# Exercise details
Range to output from the entries below: the line containing "remaining time indicator" through the line containing "Viewport: 588px width, 373px height.". Set it down exactly, ends included, nothing else.

# Input records
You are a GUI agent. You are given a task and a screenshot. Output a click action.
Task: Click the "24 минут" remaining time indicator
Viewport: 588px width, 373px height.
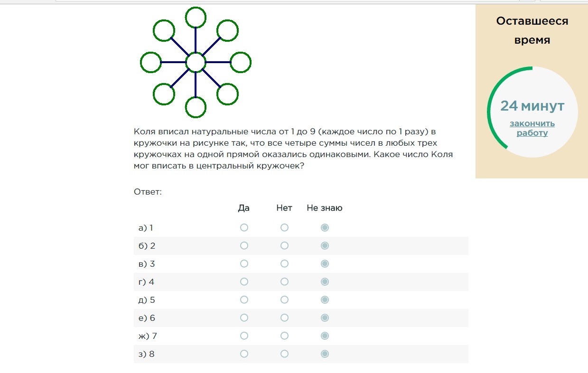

...

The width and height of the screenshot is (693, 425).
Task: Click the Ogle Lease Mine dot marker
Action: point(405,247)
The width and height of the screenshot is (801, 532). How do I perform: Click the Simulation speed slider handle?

# Solution to the exercise
Task: Click the "24 минут" remaining time indicator
Viewport: 588px width, 373px height.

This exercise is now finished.